Corey Robin has written at length about how the lack of worker protections feeds a culture of fear in the American workplace: The fear of being fired at any moment, of failing to live up to your boss’s expectations, of crossing lines you didn’t know existed. “Among the adult population,” he writes, “only prisoners and soldiers are expected to obey their superiors more often and more unquestioningly.”

Along similar lines, University of Michigan political philosopher Elizabeth Anderson has referred to American corporations as private governments, mini-dictatorships where the executives lord their power over subordinate workers, who are subject to exile (firing) at any moment.

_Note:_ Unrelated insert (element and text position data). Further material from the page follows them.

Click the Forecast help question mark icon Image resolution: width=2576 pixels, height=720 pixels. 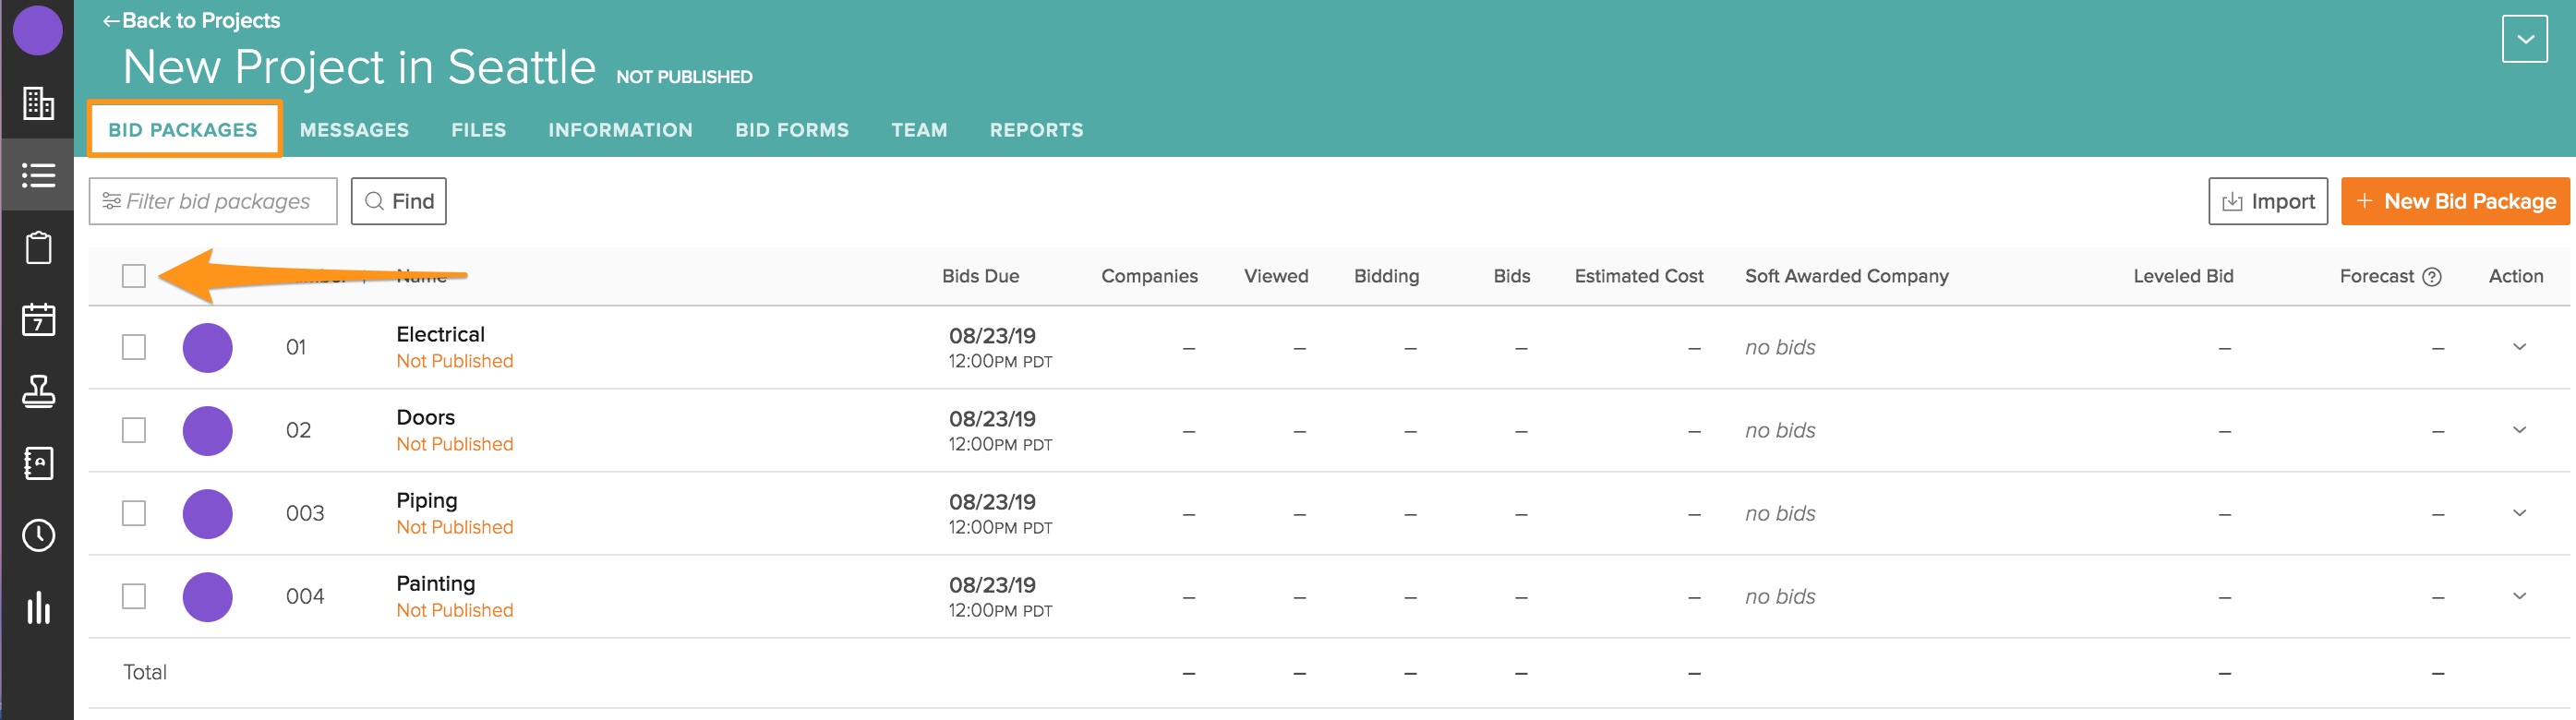2432,277
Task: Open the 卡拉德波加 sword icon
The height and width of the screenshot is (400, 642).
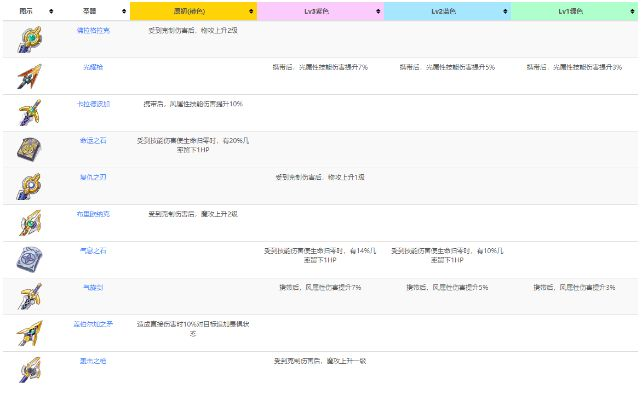Action: [x=29, y=111]

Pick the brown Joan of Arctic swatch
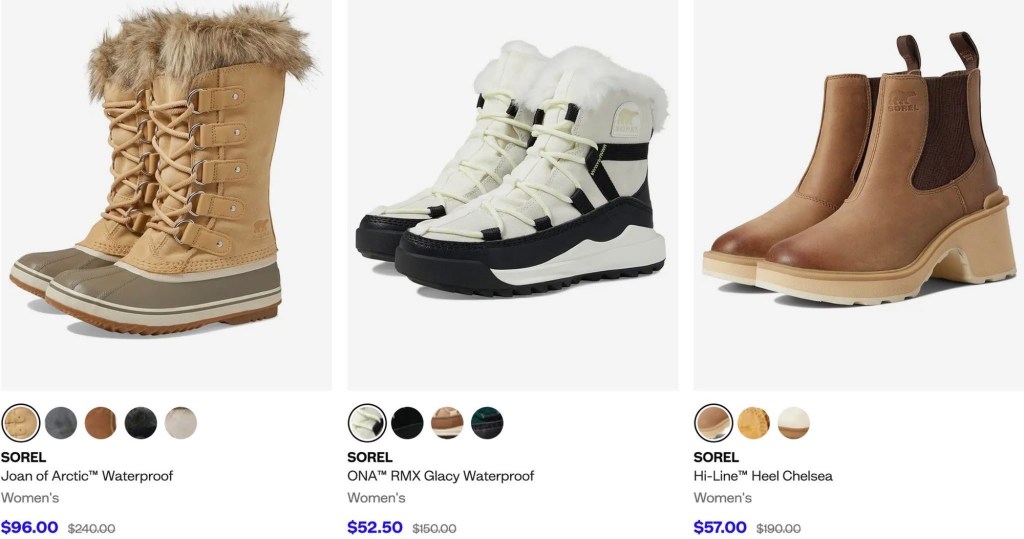[x=101, y=423]
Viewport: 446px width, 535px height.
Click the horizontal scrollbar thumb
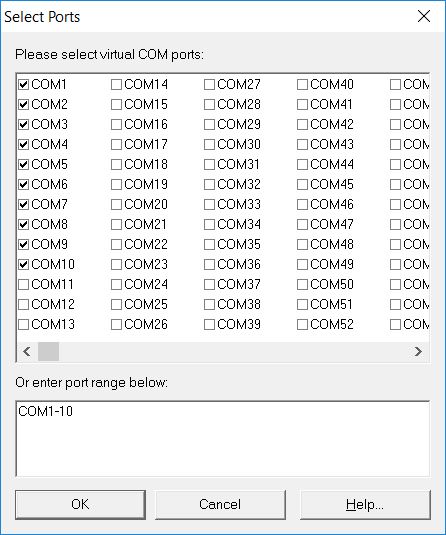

Yet, Anderson admits that most Americans don’t understand how powerless they are, or how profoundly subject to the whims of their employers. And that itself tells us something.

It is very telling. The majority of workers do not understand the laws that surround their employment.  They only know that they can be fired at any time, which discourages them from speaking out even when they do know that laws are being broken.

Maybe this is why public support for unions and their organizing efforts have begun to rise. According to a Gallop poll, 59% of Americans approve of labor unions.  This is up over ten percent since 2009.

Or maybe it is because people are being to realize that being in a union has more benefits that just job protections. It means better healthcare benefits, paid time off, and of course higher wages.

A recent study just showed that women who are covered by a union contract will earn on average $212 a week more.

For over a hundred years labor unions have been standing up for workers and fighting against corporate greed.  One of the best examples right now is the nationwide fight to raise the minimum wage that is being pushed by labor unions and community advocates.  They are fighting for a $15 minimum wage and the right to form a union.

More union members and stronger unions are just what America needs right now.